(click to enlarge)Flexsteel Industries (NASDAQ: FLXS), a Dubuque, Iowa-based manufacturer, importer and marketer of home furnishings has been registering a series of lower lows over the last four months resulting in a continuous decline, despite the occurrence of rebounds. The stock, currently priced at $31.72 per share, appears to be nearing the end of another rebound upon which a pullback will follow pushing it below its most recent lows. This has been the trend for some time now, and according to the current picture, the company seems set to continue with the tunnel decline through the near future.
The company has been reporting impressive sales and net income largely due to the current economic recovery in the U.S. that has been supported by a housing boom. Flexsteel has shown improved performance over the last few quarters registering a double-digit growth rates in sales. The performance has particularly helpful for the company pushing the stock from a low of $26 at the beginning of the year, to a high of $40 in April. However, since then the company has been on a decline registering lower lows at every rebound level, and consequently creating declining support and resistance levels.
The company currently trades at a P/E ratio of 17.58 times, which is slightly better than the industry average of 22 times. The stock looks marginally cheaper when compared to La-Z-Boy Incorporated (NYSE: LZB), one of its closest rivals. Flexsteel's gross margin of 26 percent is significantly lower, compared to LZB's 35 percent. The company also lags behind the overall industry average of 30 percent. Nonetheless, the company's P/S valuation multiple of 0.54 times compares favorably with LZB's 0.84 times, and 0.85 times for the industry average. The catch here is that for some reason, investors feel that they are not prepared to pay a heavy premium for Flexsteel shares, which underlines its unattractiveness among its peers. With the stock continuing to slip, it appears that it may become cheaper than the current valuation multiples. This also suggests why the company is getting rebounds after every other plunge, all be it on a short-term basis.

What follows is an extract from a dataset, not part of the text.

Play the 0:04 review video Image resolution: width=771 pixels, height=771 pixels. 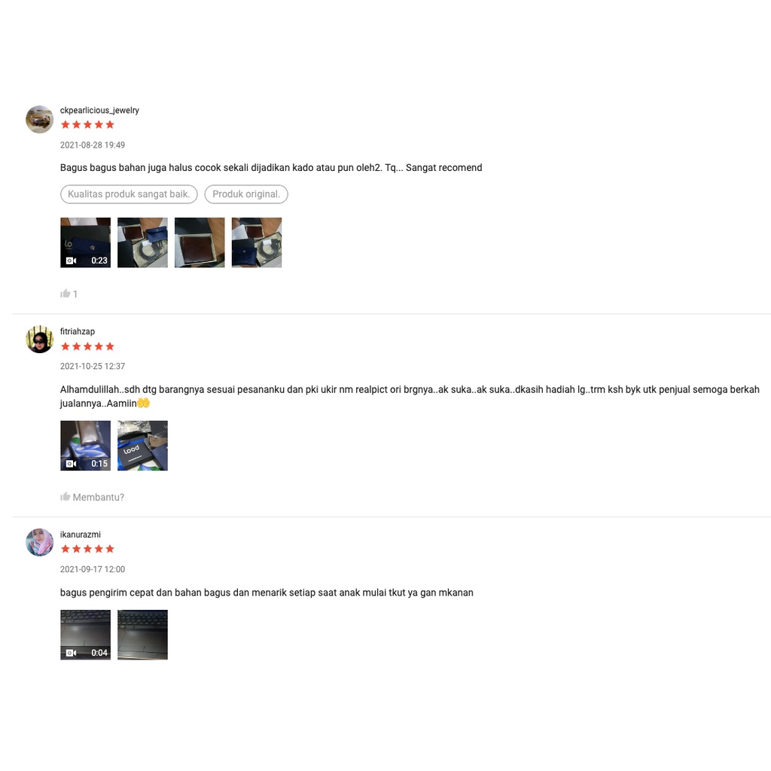point(86,635)
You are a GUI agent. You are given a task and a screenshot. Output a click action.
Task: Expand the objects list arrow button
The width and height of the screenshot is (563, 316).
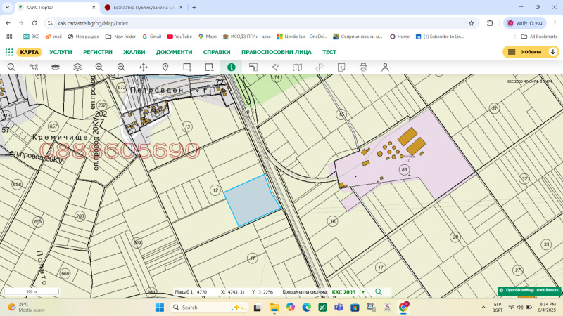[x=553, y=52]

The company is currently on course to pay an annual dividend of 60 cents, based on the current quarterly run rate of 15 cents. This could also be another reason the stock is experiencing temporary recoveries before plunging further.
The bottom line is that by looking further ahead, the company remains attractive with EPS expected to grow by close to 40 percent next year. However, the 3.2 percent decline slated for this year could be a deterrent for a short-term uptrend. In this case, the chances of the current trend continuing appear more likely than an overall reversal in the short-term.
Therefore, Flexsteel looks well set to continue the current fall, at least for the next two quarters with dividends helping the stock to rebound temporarily. Nonetheless, upcoming results should be watched closely to identify any possible chances of an overall reversal.
Disclosure: The author has no positions in any stocks mentioned, and no plans to initiate any positions within the next 72 hours.